FDA Panel Recommends Approval of Edwards Transcatheter Valve for High-Risk Patients
GAITHERSBURG, MD, June 13, 2012 -- Edwards Lifesciences Corporation announced today that a U.S. Food and Drug Administration (FDA) Advisory Panel voted in favor of recommending approval of the Edwards SAPIEN transcatheter heart valve via transfemoral and transapical delivery for the treatment of high-risk patients with severe, symptomatic aortic stenosis. The panel voted 11 to 0, with one abstention, that the benefits of the heart valve outweighed the risks for these patients.
Edwards submitted a Premarket Application (PMA) in April 2011 based on data from the high-risk cohort (Cohort A) of The PARTNER Trial. Cohort A compared the outcomes of patients at high risk for traditional open-heart surgery evenly randomized to receive either surgical aortic valve replacement or the Edwards SAPIEN valve via transfemoral or transapical delivery. In November 2011, the FDA approved SAPIEN via transfemoral delivery for the treatment of inoperable patients with severe, symptomatic aortic stenosis.
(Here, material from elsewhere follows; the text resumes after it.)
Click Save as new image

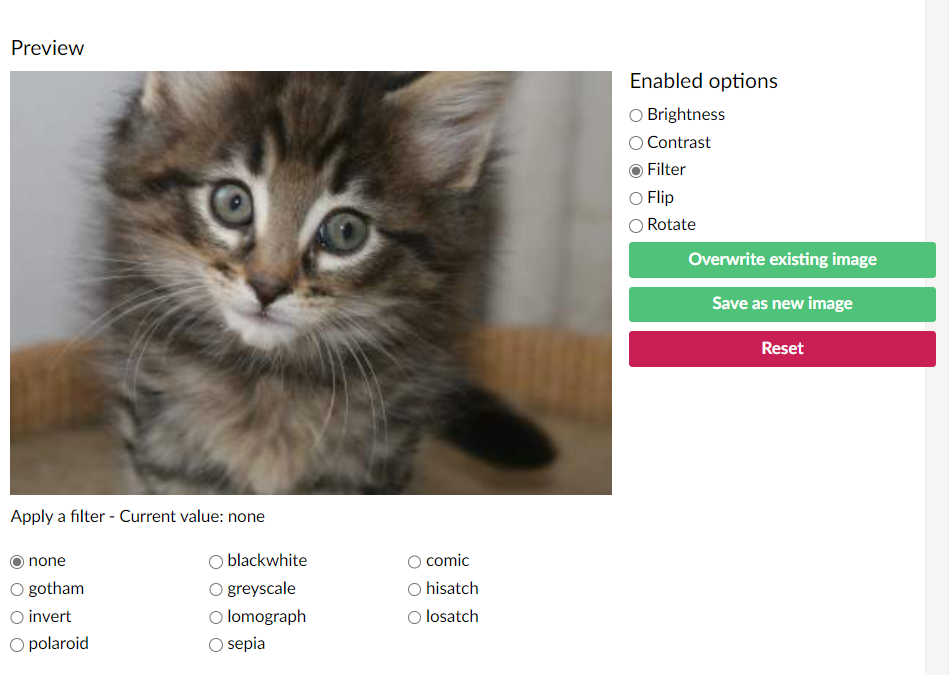coord(782,304)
"We are very encouraged by the Advisory Panel's strong recommendation for approval to expand the current indication for the Edwards SAPIEN valve to patients at high risk for surgery. A broader indication for high-risk patients would enable multi-disciplinary Heart Teams to choose the approach best suited to their patients' needs, including for the first time a transapical delivery option," said Michael A. Mussallem, Edwards' chairman and CEO. "We look forward to working closely with the FDA during the review process, and thank the panel for their thoughtful analysis of The PARTNER Trial results."
The Edwards SAPIEN valve is currently an investigational device for the treatment of high-risk operable patients in the U.S.